» **Task description**: For the entries that follow, restate word for word the line containing "TROND BENTSEN DESIGN (83, 162)", the line containing "UT PÅ TUR (281, 133)", and every line that lies between them.

Saved data entries
- - - -

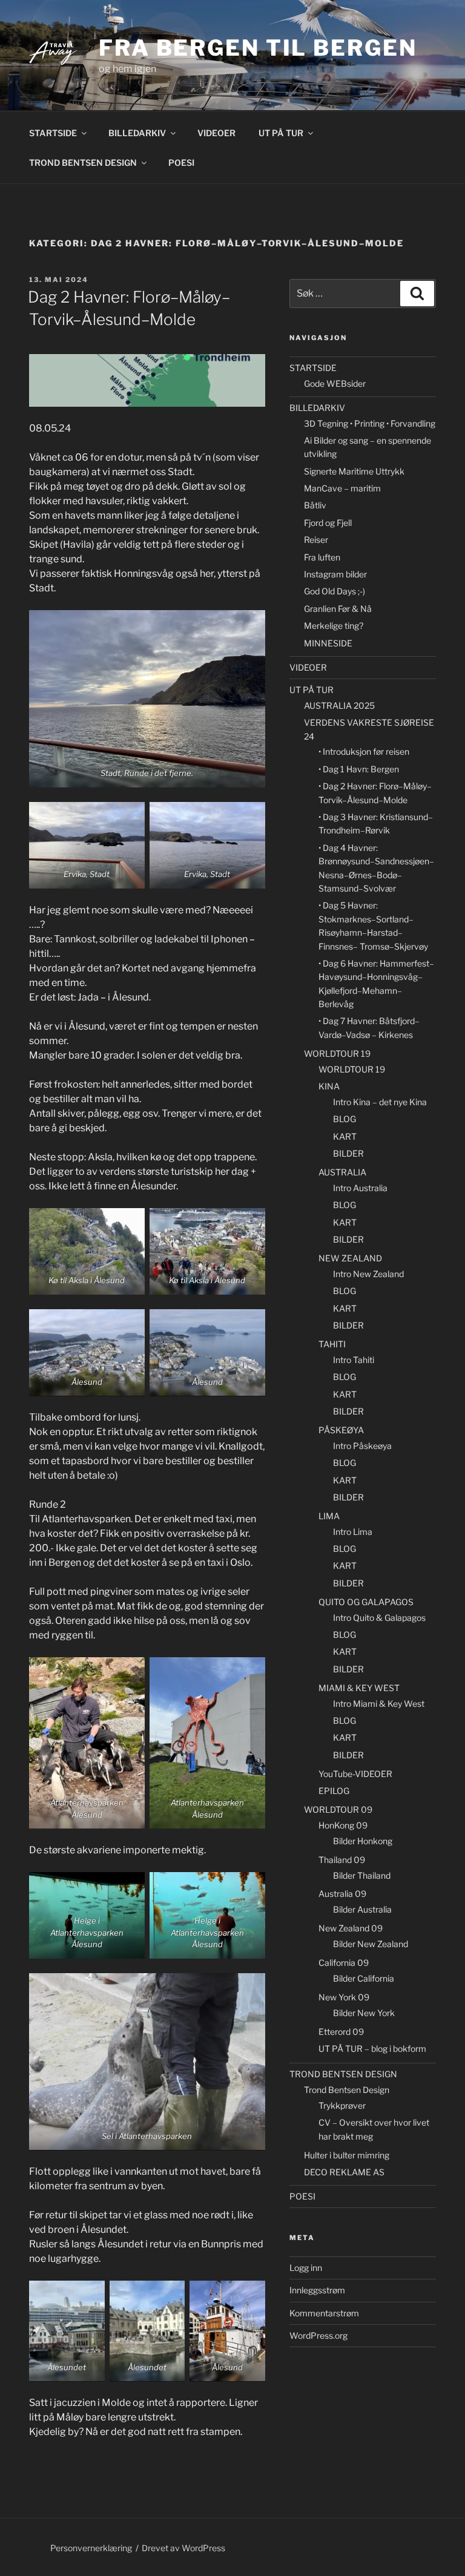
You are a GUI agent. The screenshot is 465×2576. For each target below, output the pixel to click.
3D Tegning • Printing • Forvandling (369, 423)
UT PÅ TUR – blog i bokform (372, 2048)
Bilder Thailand (362, 1875)
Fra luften (322, 557)
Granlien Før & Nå (338, 608)
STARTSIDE (53, 133)
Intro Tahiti (353, 1360)
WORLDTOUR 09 (338, 1809)
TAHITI (332, 1344)
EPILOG (333, 1791)
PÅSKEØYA (341, 1430)
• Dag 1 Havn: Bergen (358, 769)
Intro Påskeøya (362, 1446)
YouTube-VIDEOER (355, 1774)
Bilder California (363, 1978)
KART (345, 1136)
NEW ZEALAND (350, 1258)
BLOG (344, 1119)
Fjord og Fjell (328, 523)
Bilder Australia (362, 1909)
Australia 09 (342, 1893)
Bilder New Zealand (370, 1944)
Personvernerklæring (91, 2548)
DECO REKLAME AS (344, 2172)
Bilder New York (364, 2013)
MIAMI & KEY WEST (359, 1688)
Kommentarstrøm (324, 2313)
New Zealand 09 (350, 1928)
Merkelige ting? (333, 625)
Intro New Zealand (368, 1274)
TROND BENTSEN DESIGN (83, 162)
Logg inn (305, 2267)
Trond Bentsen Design (346, 2090)
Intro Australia (360, 1188)
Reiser (316, 539)
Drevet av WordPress (183, 2548)
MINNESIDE (328, 643)
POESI (181, 162)
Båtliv (315, 505)
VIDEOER (216, 133)
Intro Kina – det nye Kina (380, 1102)
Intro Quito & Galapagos (379, 1617)
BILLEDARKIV (137, 133)
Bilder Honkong (362, 1841)
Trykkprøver (342, 2105)
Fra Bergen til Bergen (258, 47)
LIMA (329, 1516)
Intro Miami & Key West (378, 1703)
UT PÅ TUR (281, 133)
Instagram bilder (335, 574)
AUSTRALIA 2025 (339, 705)
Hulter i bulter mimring (346, 2155)
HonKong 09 (343, 1825)
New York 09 (343, 1997)
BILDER (348, 1153)
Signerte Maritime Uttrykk (354, 471)
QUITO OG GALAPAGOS (366, 1602)
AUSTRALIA (342, 1172)
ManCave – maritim (342, 488)
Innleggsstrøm (317, 2290)
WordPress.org (318, 2335)
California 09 (343, 1962)
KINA (329, 1086)
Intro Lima (352, 1531)
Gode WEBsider (335, 383)
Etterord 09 (341, 2031)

- - - -

» **Response**:
TROND BENTSEN DESIGN (83, 162)
Logg inn (305, 2267)
Trond Bentsen Design (346, 2090)
Intro Australia (360, 1188)
Reiser (316, 539)
Drevet av WordPress (183, 2548)
MINNESIDE (328, 643)
POESI (181, 162)
Båtliv (315, 505)
VIDEOER (216, 133)
Intro Kina – det nye Kina (380, 1102)
Intro Quito & Galapagos (379, 1617)
BILLEDARKIV (137, 133)
Bilder Honkong (362, 1841)
Trykkprøver (342, 2105)
Fra Bergen til Bergen (258, 47)
LIMA (329, 1516)
Intro Miami & Key West (378, 1703)
UT PÅ TUR (281, 133)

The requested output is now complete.